Second, doing what I think is right for my kids may not be easy. It is indeed a job, and every job has parts that are great and parts that aren’t quite so. The job of parenting is no different. Some days are full of the mundane and void of the mentally stimulating. But other days hold the wonder and excitement of discovering how to put a basketball through a hoop or successfully guiding that small hand to get macaroni from a spoon into that tiny mouth. The bottom line is, it isn’t really about me anymore. It’s all about that creature that I helped create.
Third, there is a pay-off. Although my son may not yet understand what you have to be “good at” to stay home with him, I’m starting to realise that I now have an entirely new arsenal of skills that this on-the-job training has brought: love, joy, patience, long-suffering, understanding and perspective. I feel that I’m beginning to grasp the meaning of life. I strive to pass on this revelation to my children.
So if my son were to ask me the same question today, I now would have an answer: You have to be good at raising a morally responsible human being to become a positive contribution to society and family. I would go so far to say that this might be the most difficult (and most rewarding) job in existence.
My daughter, in her creative four-year-old musings, the other day stopped suddenly and asked: “Mummy, do you know what I want to be when I grow up?”
“What?” I queried, intrigued.
With all the earnest innocence she could muster, she replied, “A mummy.”
Pay-off? I think so.
coping with staying at home . . .
isolation:
- Join a playgroup with other mothers and their kids.
- Want something more cerebral? Join a book club.
- Can’t find a playgroup or book club? Start your own.
stagnation:
- Steal a few minutes each day to keep up to date professionally.
- l Read current journals in your field.
- l Keep your membership in your professional society.

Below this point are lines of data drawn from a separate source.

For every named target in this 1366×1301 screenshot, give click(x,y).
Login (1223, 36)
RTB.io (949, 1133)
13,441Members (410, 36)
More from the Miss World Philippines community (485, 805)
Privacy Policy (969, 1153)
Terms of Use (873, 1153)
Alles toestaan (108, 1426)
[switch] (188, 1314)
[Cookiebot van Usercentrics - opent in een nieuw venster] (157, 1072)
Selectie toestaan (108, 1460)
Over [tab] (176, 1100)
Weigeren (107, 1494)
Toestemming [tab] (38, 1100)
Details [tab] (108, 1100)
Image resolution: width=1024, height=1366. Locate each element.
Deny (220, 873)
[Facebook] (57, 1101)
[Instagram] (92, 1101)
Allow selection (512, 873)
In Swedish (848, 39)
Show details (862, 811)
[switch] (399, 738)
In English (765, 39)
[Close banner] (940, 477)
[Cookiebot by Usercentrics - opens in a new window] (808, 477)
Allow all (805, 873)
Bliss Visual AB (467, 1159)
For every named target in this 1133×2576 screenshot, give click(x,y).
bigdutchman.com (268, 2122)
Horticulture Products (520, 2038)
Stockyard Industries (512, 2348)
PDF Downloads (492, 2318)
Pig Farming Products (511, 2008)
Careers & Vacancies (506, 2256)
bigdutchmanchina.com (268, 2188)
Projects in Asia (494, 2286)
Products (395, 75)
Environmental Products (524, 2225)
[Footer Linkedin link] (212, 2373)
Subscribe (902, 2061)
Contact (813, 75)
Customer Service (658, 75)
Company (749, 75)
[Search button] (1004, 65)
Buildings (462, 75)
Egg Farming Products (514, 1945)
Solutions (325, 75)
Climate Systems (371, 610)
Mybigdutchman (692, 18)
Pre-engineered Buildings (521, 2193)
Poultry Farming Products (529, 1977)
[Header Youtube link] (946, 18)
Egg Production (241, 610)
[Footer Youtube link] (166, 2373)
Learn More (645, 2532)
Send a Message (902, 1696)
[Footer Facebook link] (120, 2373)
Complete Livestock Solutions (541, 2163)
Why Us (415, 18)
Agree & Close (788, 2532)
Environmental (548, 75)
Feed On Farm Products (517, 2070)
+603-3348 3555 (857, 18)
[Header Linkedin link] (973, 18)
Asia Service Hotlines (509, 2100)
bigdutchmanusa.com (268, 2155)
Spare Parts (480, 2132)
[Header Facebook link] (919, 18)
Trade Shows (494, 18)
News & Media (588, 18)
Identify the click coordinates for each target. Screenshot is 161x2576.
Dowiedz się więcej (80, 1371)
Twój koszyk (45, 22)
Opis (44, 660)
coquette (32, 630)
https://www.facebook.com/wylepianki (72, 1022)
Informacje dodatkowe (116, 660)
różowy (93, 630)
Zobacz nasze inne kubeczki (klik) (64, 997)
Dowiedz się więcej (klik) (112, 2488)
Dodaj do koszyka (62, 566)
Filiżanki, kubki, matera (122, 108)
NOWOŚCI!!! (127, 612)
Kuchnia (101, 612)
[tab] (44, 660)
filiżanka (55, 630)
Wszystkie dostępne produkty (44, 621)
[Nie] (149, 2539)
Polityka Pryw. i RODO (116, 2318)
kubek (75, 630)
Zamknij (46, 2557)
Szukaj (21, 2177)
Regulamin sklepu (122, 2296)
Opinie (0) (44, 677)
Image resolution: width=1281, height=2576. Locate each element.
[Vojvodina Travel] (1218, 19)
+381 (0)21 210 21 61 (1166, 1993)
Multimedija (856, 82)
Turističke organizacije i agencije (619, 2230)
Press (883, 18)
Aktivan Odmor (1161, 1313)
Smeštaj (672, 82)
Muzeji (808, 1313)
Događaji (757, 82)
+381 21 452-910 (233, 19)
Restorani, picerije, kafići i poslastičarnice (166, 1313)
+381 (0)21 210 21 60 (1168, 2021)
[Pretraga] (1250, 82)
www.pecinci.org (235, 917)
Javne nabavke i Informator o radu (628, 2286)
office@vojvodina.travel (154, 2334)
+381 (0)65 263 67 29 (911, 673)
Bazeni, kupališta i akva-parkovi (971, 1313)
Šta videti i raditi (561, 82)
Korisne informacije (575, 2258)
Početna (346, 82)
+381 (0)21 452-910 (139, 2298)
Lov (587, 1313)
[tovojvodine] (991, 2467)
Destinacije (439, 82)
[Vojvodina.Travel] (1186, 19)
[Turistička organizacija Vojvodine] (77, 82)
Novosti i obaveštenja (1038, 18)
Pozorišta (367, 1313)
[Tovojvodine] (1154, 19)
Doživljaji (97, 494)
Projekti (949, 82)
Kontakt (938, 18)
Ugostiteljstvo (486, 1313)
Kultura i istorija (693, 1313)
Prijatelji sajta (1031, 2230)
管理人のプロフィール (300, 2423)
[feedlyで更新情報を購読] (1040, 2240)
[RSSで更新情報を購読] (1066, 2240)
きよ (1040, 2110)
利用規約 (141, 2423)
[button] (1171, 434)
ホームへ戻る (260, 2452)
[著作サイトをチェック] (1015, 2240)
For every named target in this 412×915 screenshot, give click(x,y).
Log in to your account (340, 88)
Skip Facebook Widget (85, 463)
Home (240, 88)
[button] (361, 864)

- l Set aside some time to attend professional meetings in your field.
boredom:
- Pursue your hobby. Set aside a bit of time each week to go and take those pictures or knit that jumper.
- Have a scrapbooking get-together with other mums and kids. Rotate the child-care duties so everyone gets a bit of uninterrupted time.
- Set a date with your girlfriends for a night out. Rule #1: No talking about the kids!